Internet traffic is increasingly encrypted. While this protects the confidentiality and integrity of communication, it prevents network monitoring systems (NMS) and intrusion detection systems (IDSs) from effectively analyzing the now encrypted payloads. Therefore, many enterprise networks have deployed man-in-the-middle (MitM) proxies that intercept TLS connections at the network border to examine packet payloads and thus retain some visibility. However, recent studies have shown that TLS interception often reduces connection security and potentially introduces additional attack vectors to the network. In this paper, we present a cooperative approach in which end-hosts as cryptographic endpoints selectively provide TLS key material to NMS for decryption. This enables endpoints to control who can decrypt which content and lets users retain privacy for chosen connections. We implement a prototype based on the Zeek NMS that is able to receive key material from hosts, decrypt TLS connections and perform analyzes on the cleartext.
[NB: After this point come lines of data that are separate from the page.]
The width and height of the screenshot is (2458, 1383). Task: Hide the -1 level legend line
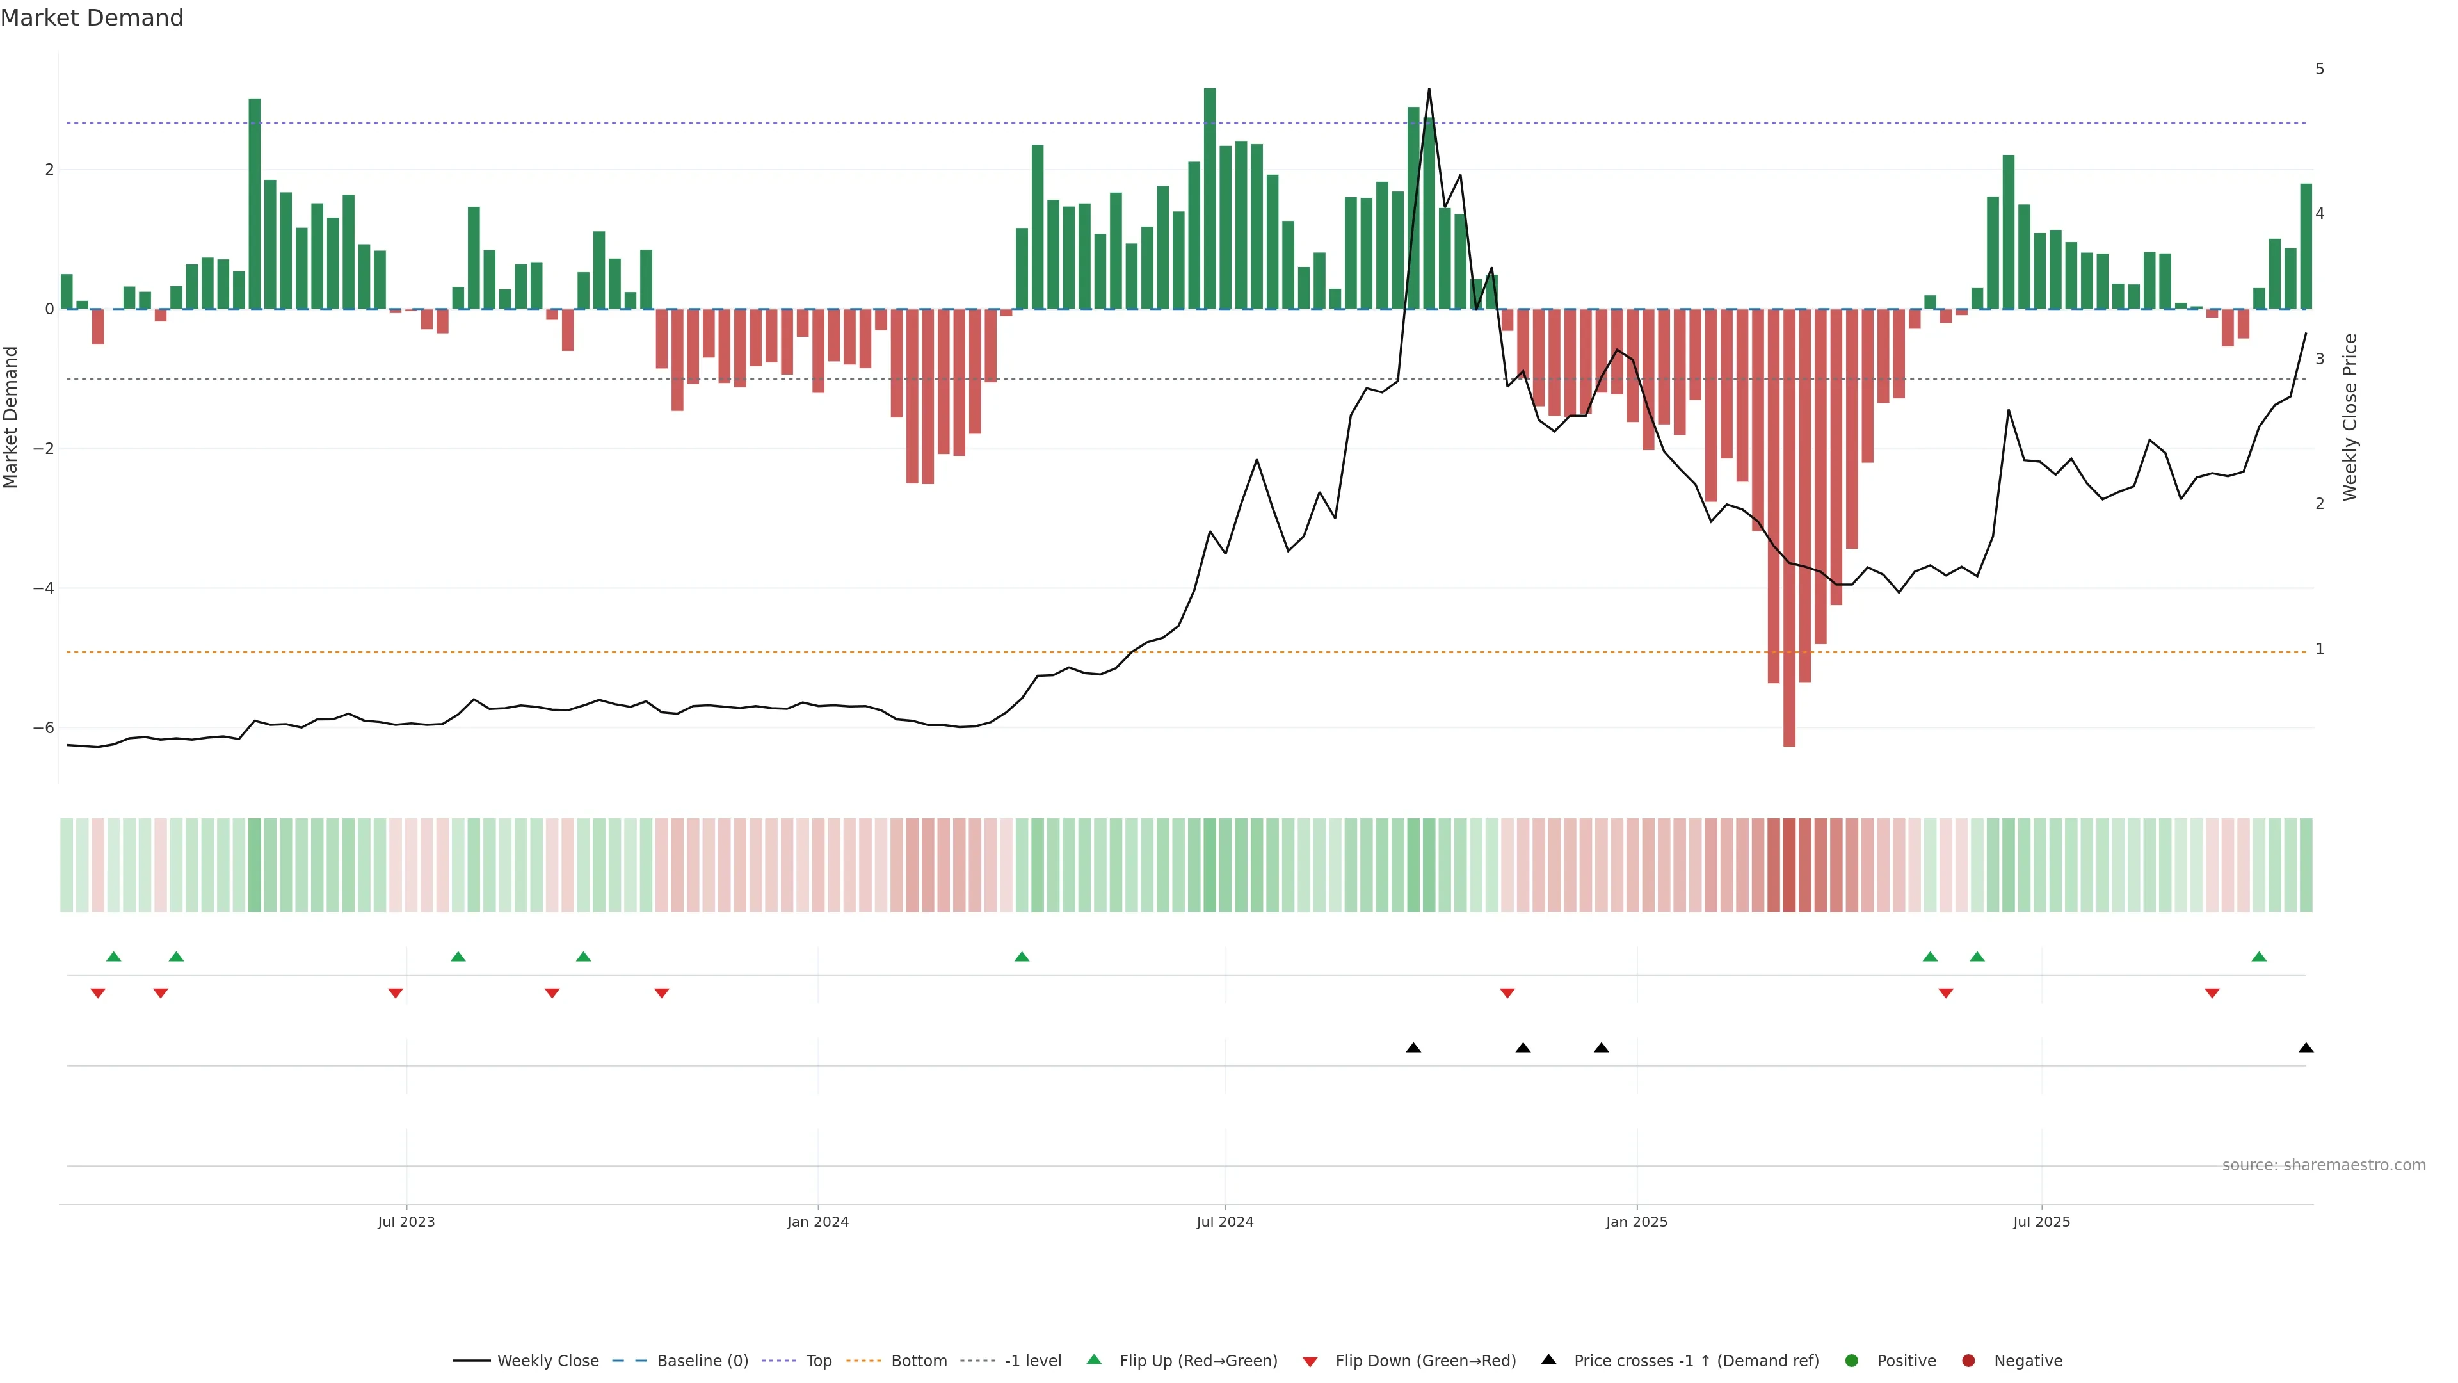click(x=1032, y=1360)
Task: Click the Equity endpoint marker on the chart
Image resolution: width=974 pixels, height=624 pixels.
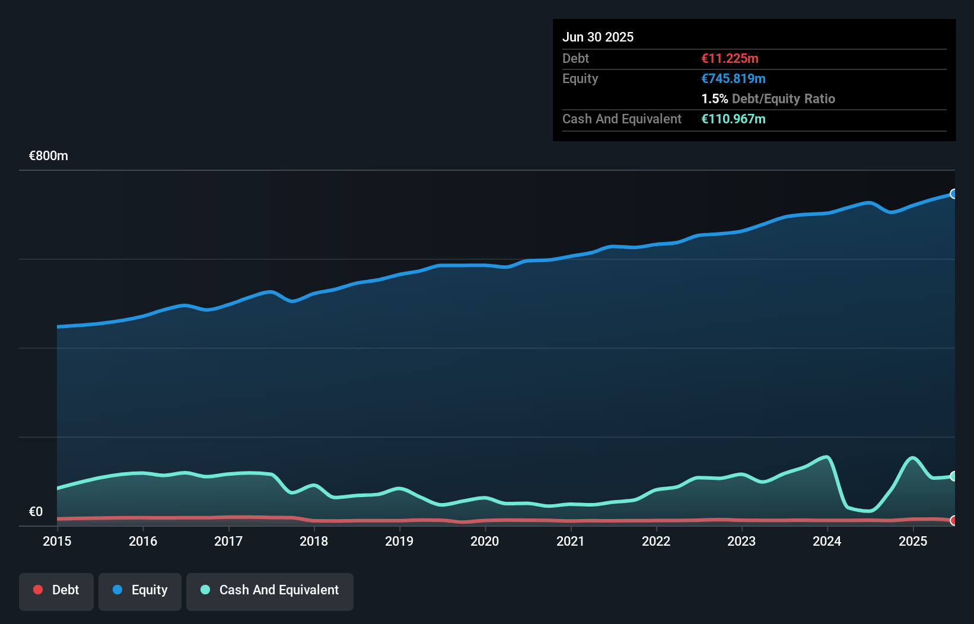Action: click(x=953, y=194)
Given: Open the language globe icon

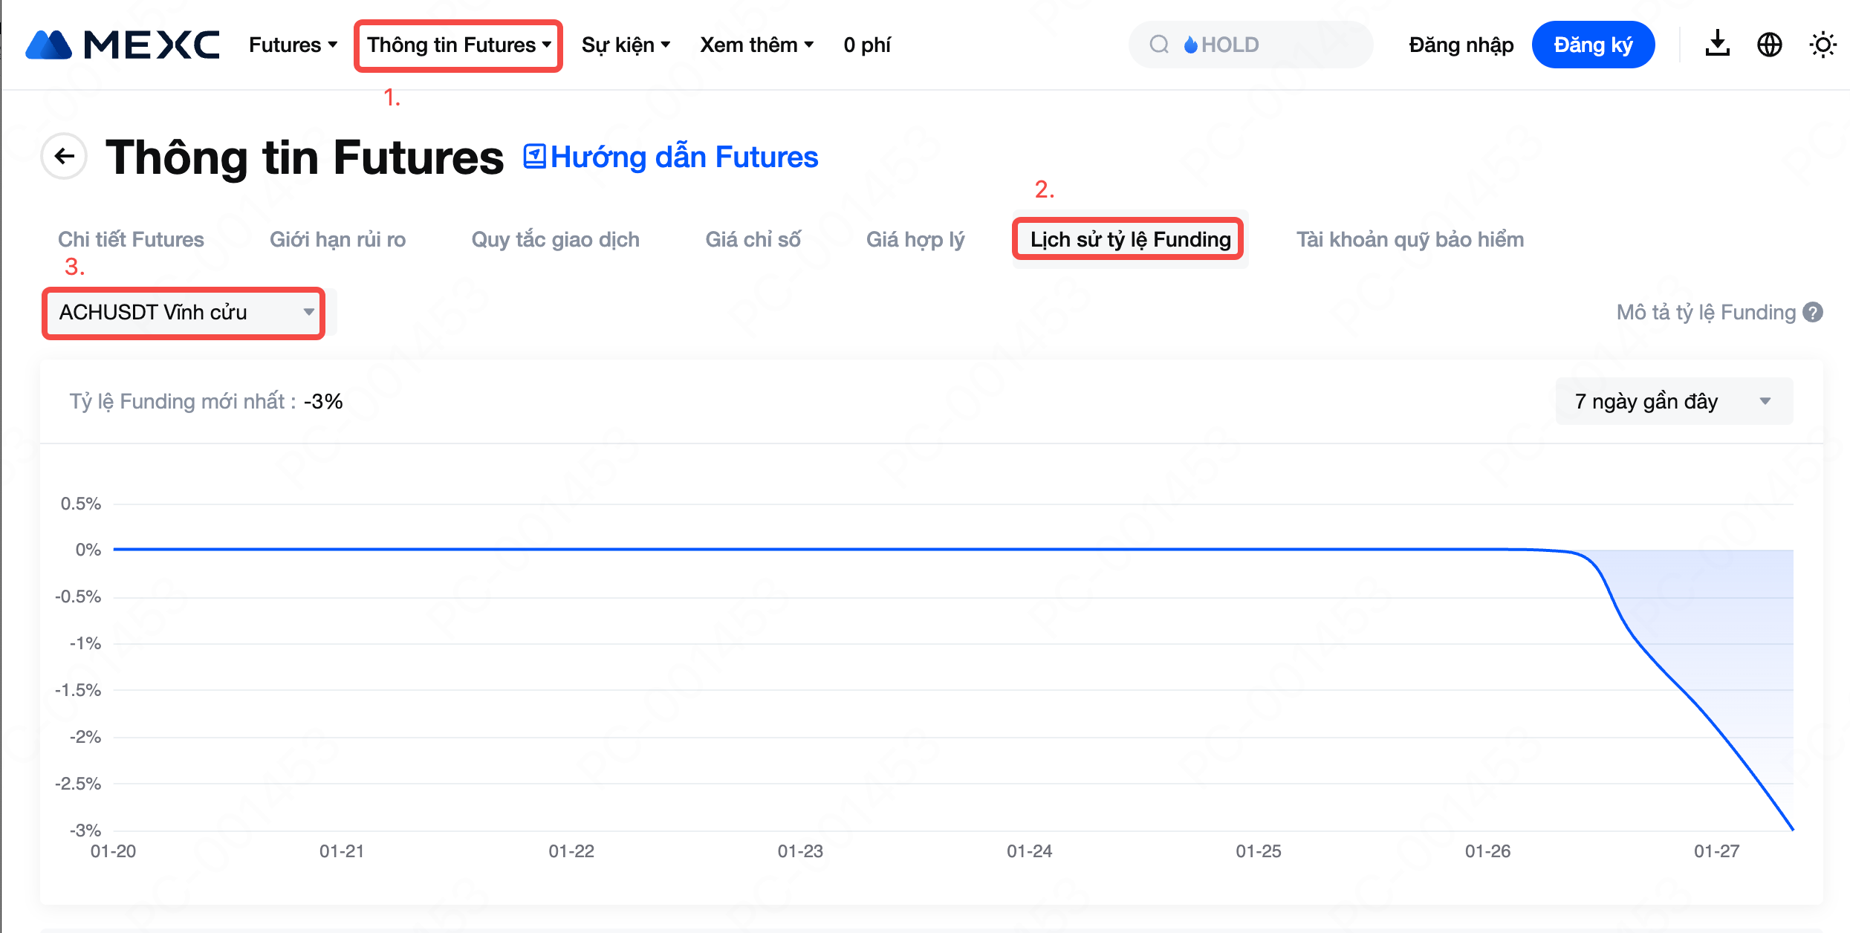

The patch is freely available and we plan to upstream our changes to Zeek once they are mature enough. In our evaluation, we discuss how our approach conceptually requires significantly less computational resources compared to the commonly deployed MitM proxies. Our experimental results indicate, that TLS decryption increases a runtime overhead of about 2.5 times of the original runtime on cleartext. Additionally, we show that the latency for transmitting keys between hosts and the NMS can be effectively addressed by buffering traffic at the NMS for at least 40ms, allowing successful decryption of 99.99% of all observed TLS connections.